It’s been a bad few weeks at our delivery office. First of all Vince Cable announced that the Royal Mail was going to be privatised. Then, at one of our weekly ‘Work Time Listening and Learning’ meetings, the line manager announced that our delivery office is going to close. We are going to have to move to the main sorting office in the next town, seven or eight miles away. He couldn’t say when this was going to happen. All he could say was that ‘plans are underway’.

We didn’t have time to ask him any questions about it, however, as two ‘lead planners’ from the region had come to tell us about the review of working methods they are undertaking in our office.

First up, our bikes are going to be scrapped and replaced by lightweight trolleys and shared vans: two posties to a van, working an enlarged round between them.

Working hours are changing too. Nine Byzantine schemes are being suggested for us to choose from, varying from nine-day fortnights – four people to work three routes, working eight hours, forty minutes a day – to a four-day week in a three-week rotation, with a nine-hour, forty-five minute day, using three people to cover two deliveries. Er…?

They will also measure the speed at which we slot the mail into our frames before setting out on our rounds, giving us targets to make us do it faster.

The planners were quick to point out that the main purpose of the review was to take man-hours out of the office, and to make rounds bigger. In other words, the new, shared rounds will be larger than two old rounds, meaning more work for posties, and less time to do it in.

One of my colleagues said: ‘Surely if the office is going to move, then journey times will have to be added in and we’re going to have to go through this all over again?’

Yes, the planner said. Once we move there will be another revision.

‘What about privatisation?’ I said. ‘We are going to be privatised soon and TNT are going to move in and will want to do things their way.’

‘I can’t comment on privatisation,’ the planner said.

::::

Goal
Can you rewrite the stretch of the delivery office account from "They will also" through "do it faster.", changing "targets" to "quotas"? You won't need the data after this.

Data extract
::::

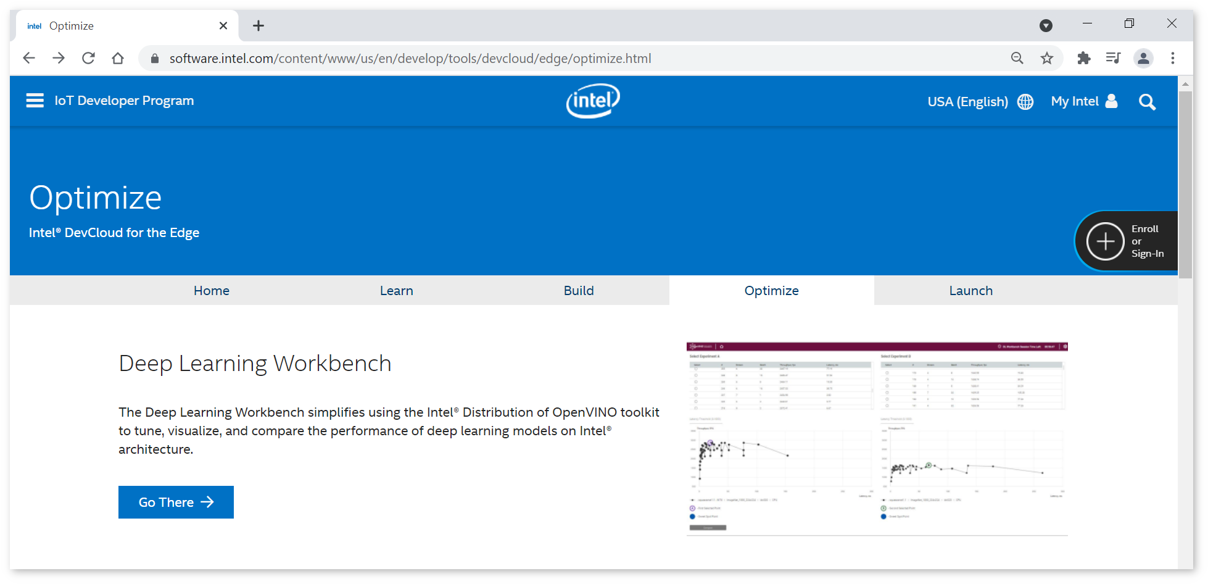
Task: Open the hamburger navigation menu
Action: [35, 100]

::::

Written response
They will also measure the speed at which we slot the mail into our frames before setting out on our rounds, giving us quotas to make us do it faster.